Andrew, who joined the faculty at the start of the semester, was previously a postdoctoral fellow at Massachusetts Institute of Technology (MIT).

Her energy research, which started at MIT but is continuing at UW-Madison, focuses on using unique nanoscale materials to develop new types of solar cells. These solar cells, which can be as small as one-hundredth the width of a single hair strand, convert solar energy into electrical energy.

Although research on these types of nanomaterials has been going on for decades, the key at this point, says Andrew, is getting these materials out into the world by making them lightweight, cheap and widespread.

Andrew is now focusing on the types of energy issues relevant to household settings rather than industrial settings.
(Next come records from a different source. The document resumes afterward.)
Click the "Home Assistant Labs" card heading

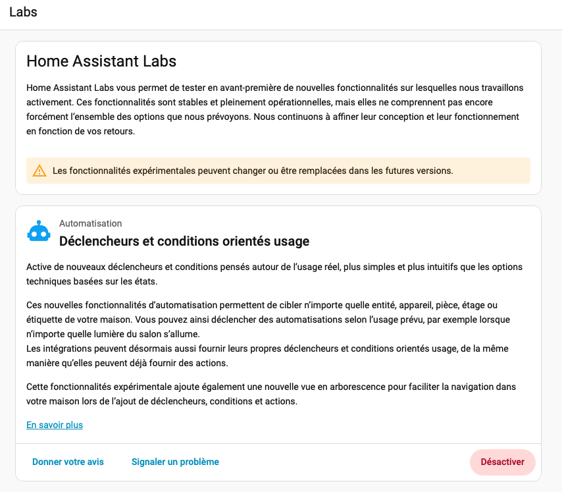pos(101,61)
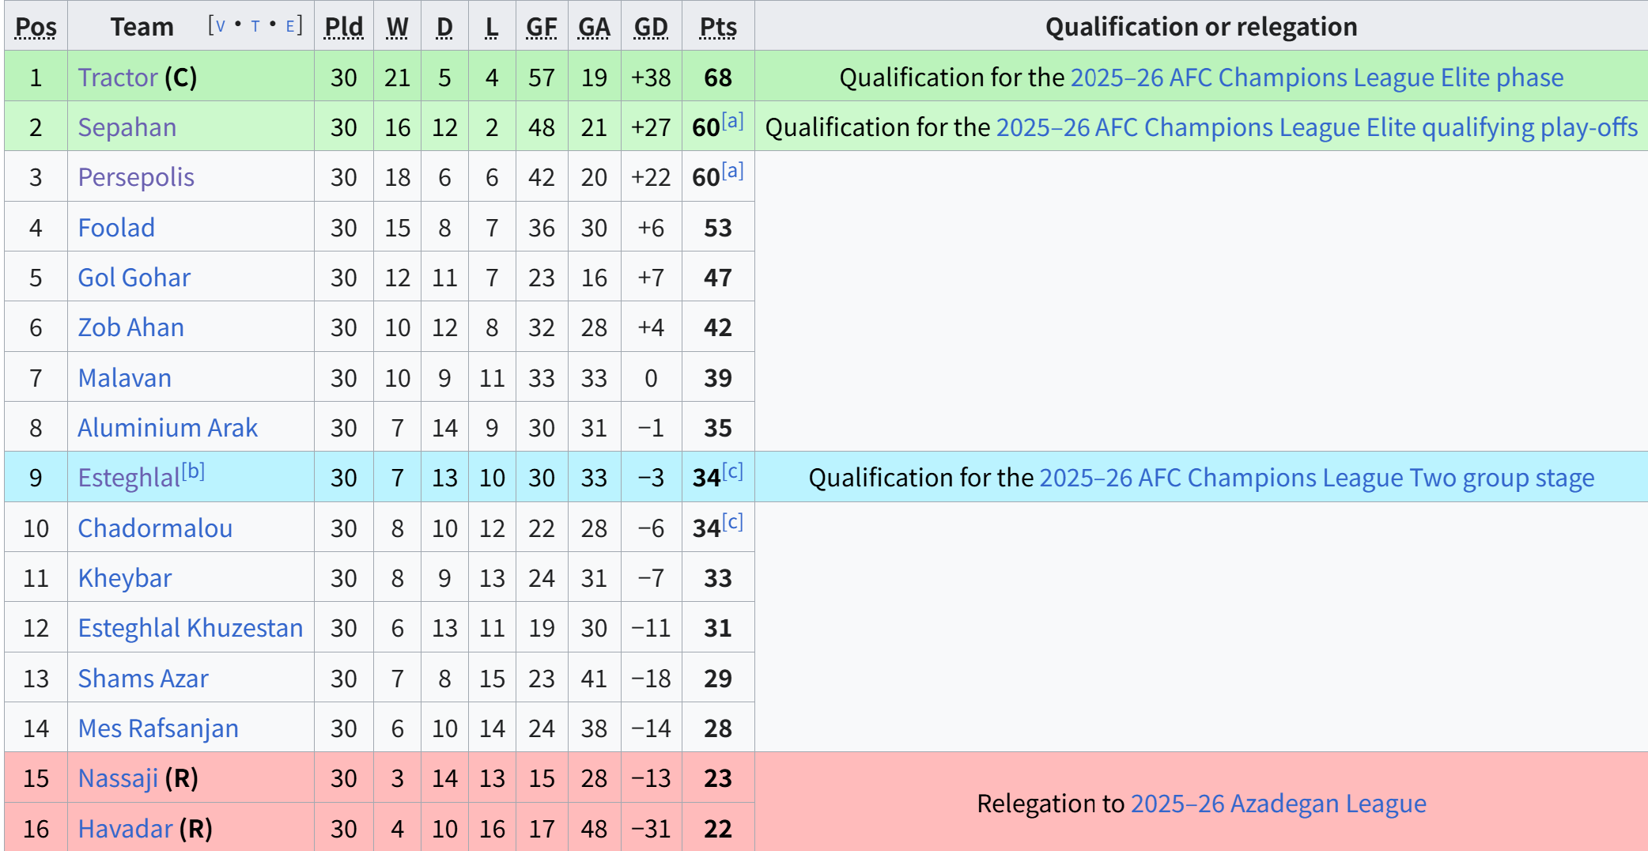Click the Persepolis team link
Viewport: 1648px width, 851px height.
pyautogui.click(x=136, y=177)
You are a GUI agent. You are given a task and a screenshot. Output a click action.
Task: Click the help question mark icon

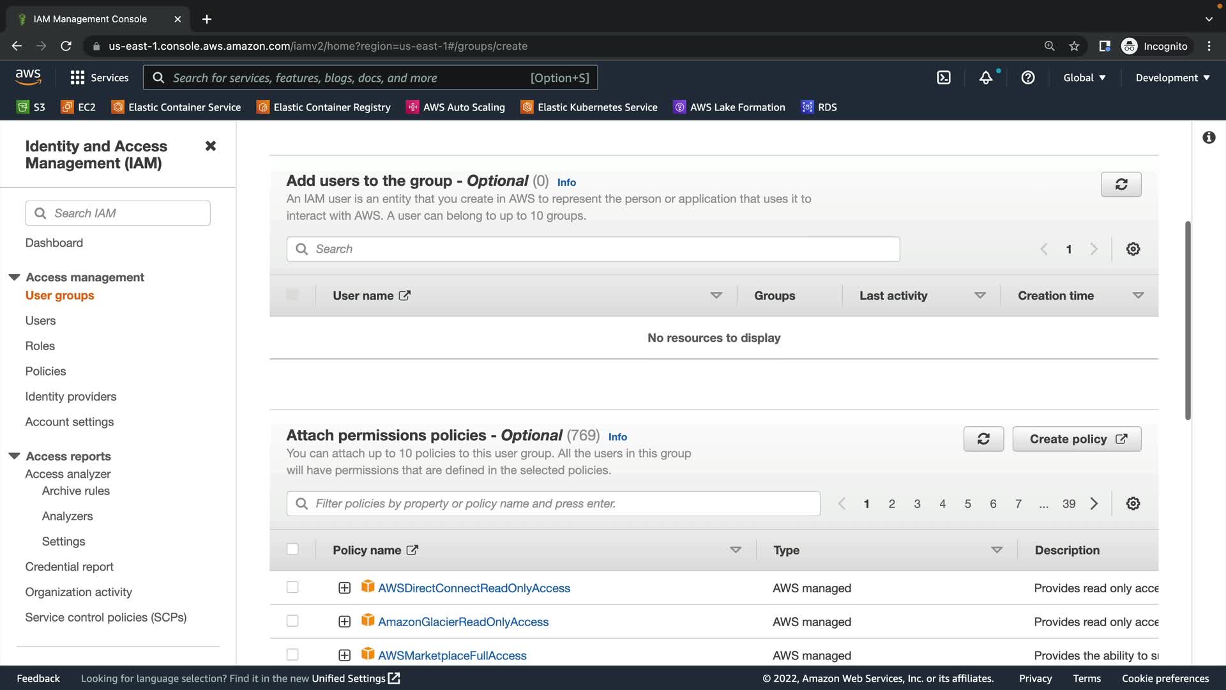1027,77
She sees value in working on energy problems that hold the potential for universal application, such as powering household electronics using solar energy captured as sunlight travels through specially selected colored molecules in a windowpane.

"What we're trying to answer is the smaller question of how we can impact our population with technologies that aren't going to last for 15 years, but will last for a year or two, which is the life of a mid-range cell phone," Andrew says. "Part of what inspires me every day is that we need these devices right now. I honestly feel like we're going to solve this energy crisis in some way. It may take a while, but we will do it."